[Records drawn from a dataset]
________________
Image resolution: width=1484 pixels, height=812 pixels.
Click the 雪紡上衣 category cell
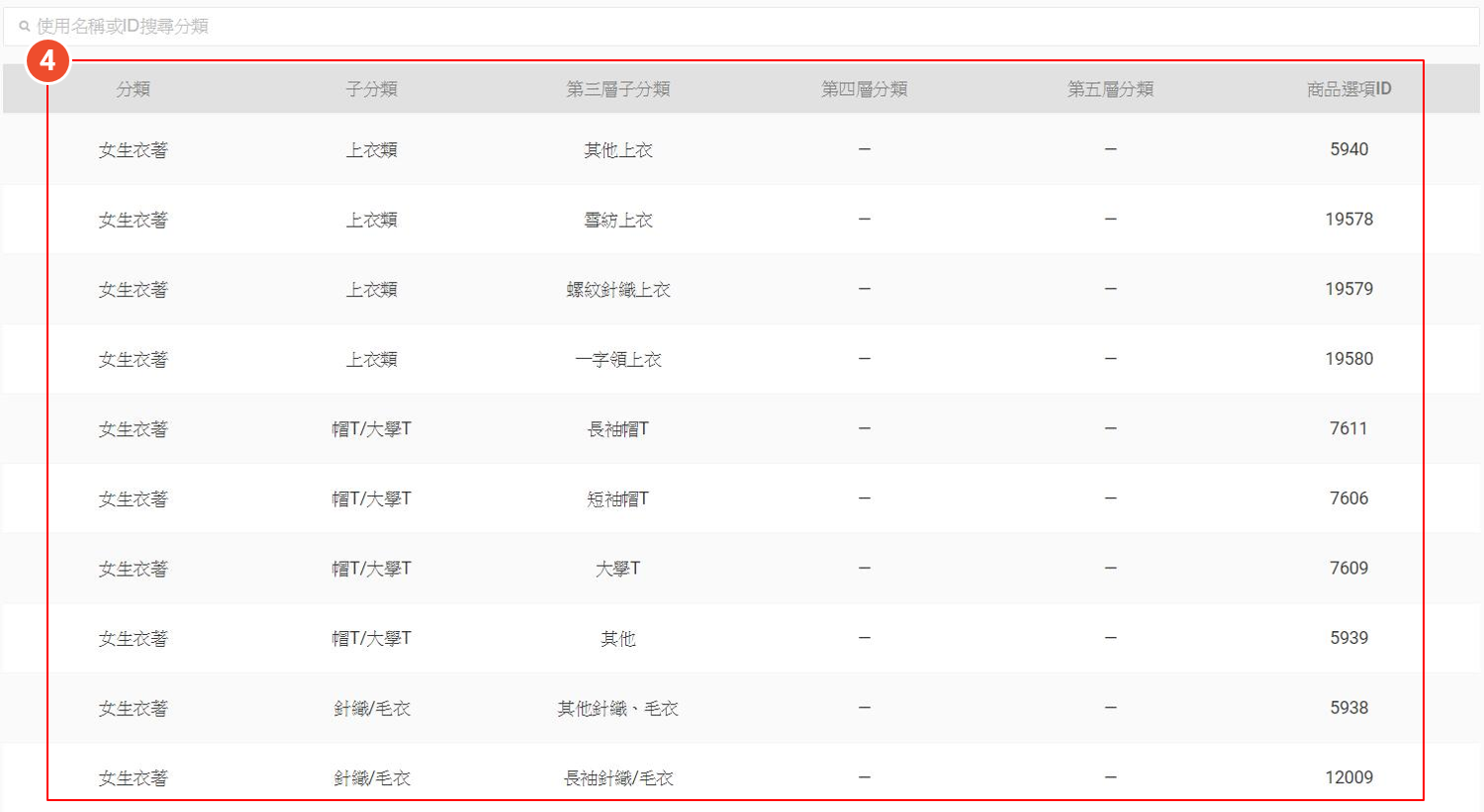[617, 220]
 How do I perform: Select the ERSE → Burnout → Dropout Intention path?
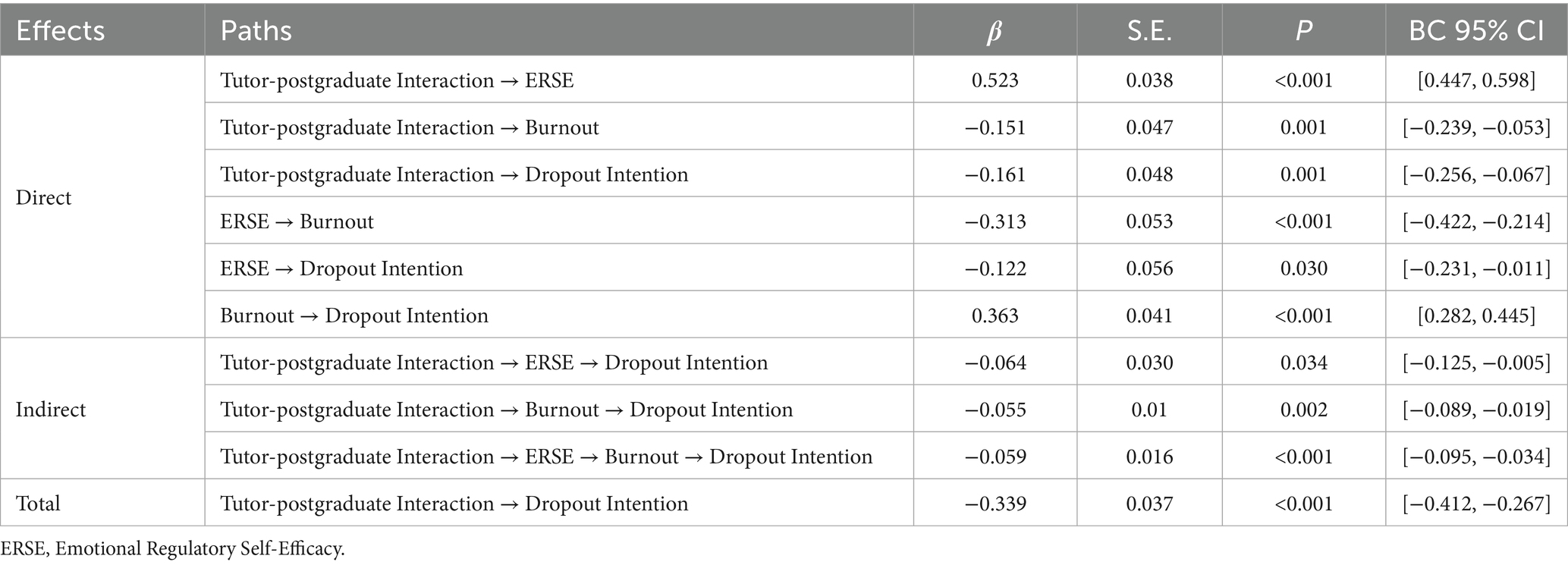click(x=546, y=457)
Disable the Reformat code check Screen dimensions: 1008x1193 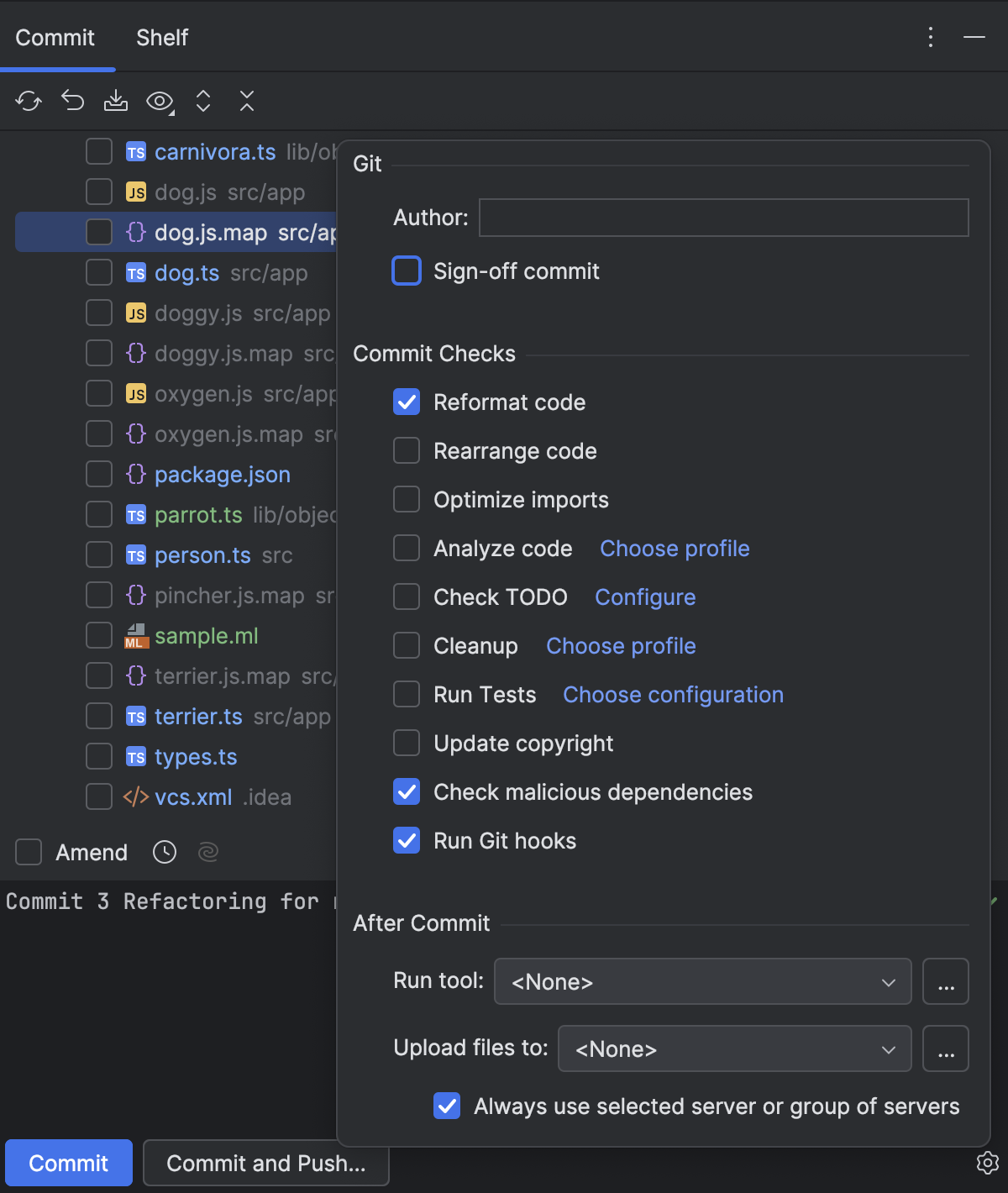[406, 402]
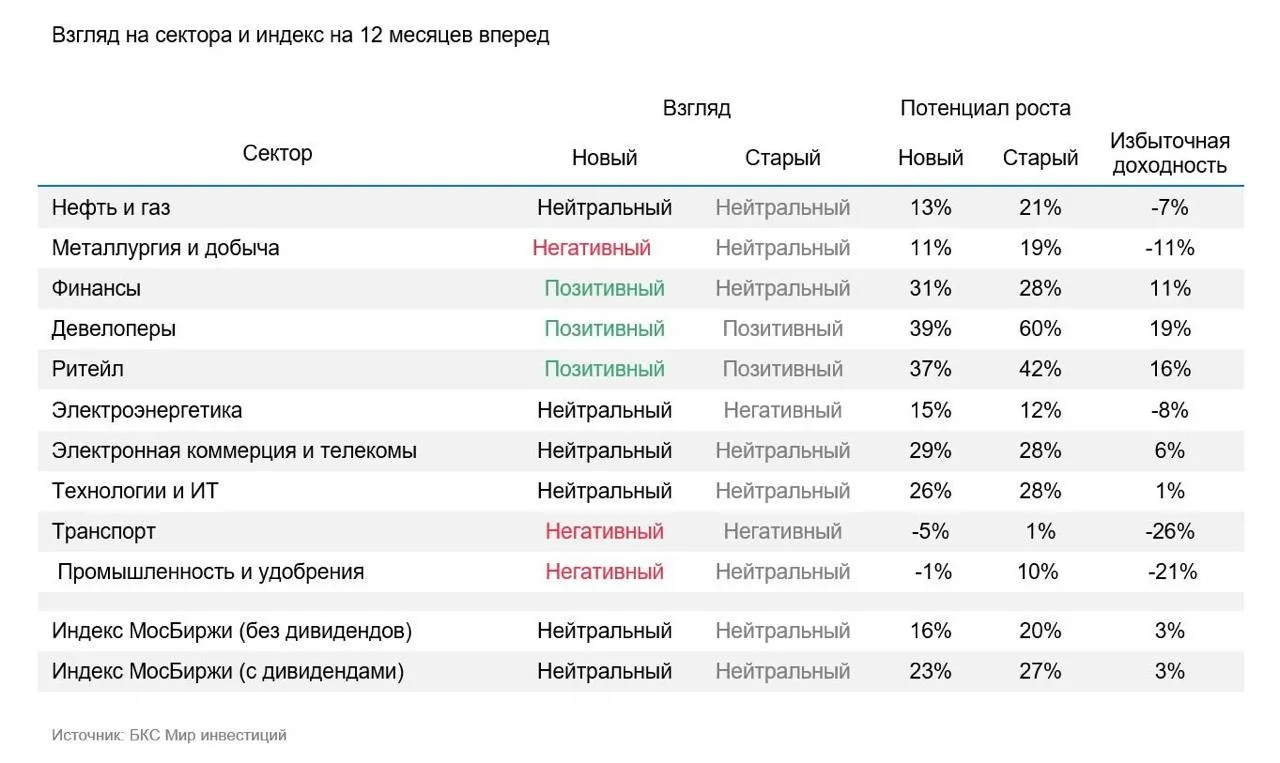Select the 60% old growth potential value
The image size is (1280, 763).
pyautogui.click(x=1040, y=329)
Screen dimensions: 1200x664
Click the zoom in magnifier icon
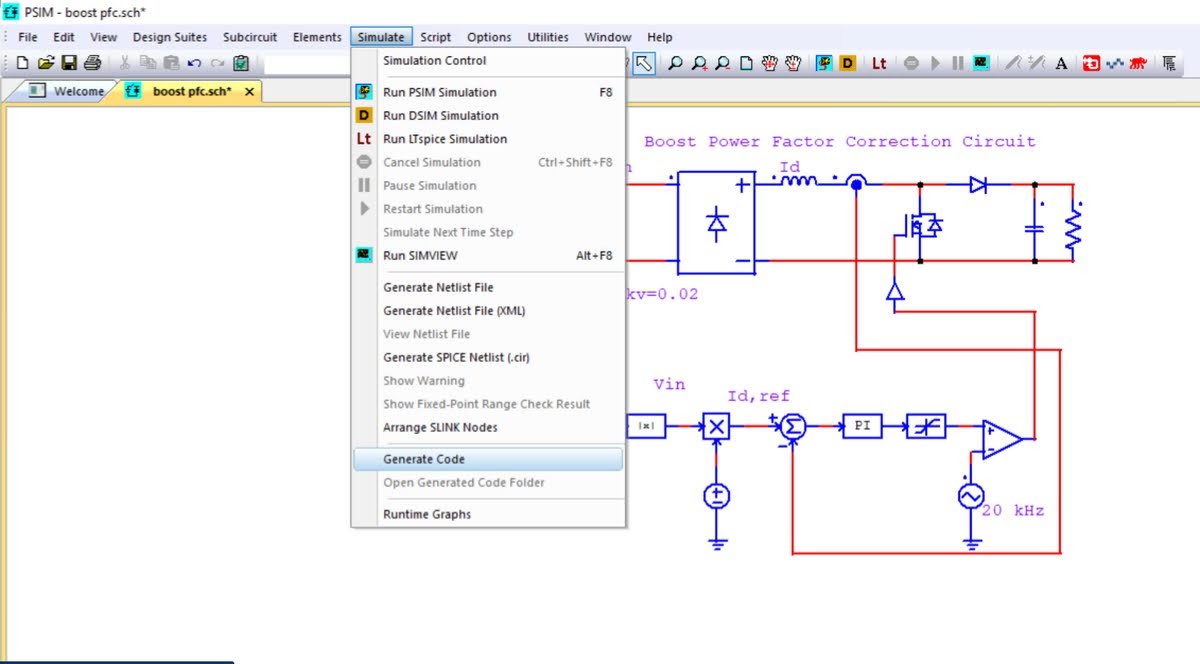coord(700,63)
________________
Task requirements
Could you write out exactly the lines running from the one with "Screen dimensions: 1200x664" through the last line of the data above, both ends kept, and omit any picture?

Expected answer
Screen dimensions: 1200x664
Click the zoom in magnifier icon
coord(700,63)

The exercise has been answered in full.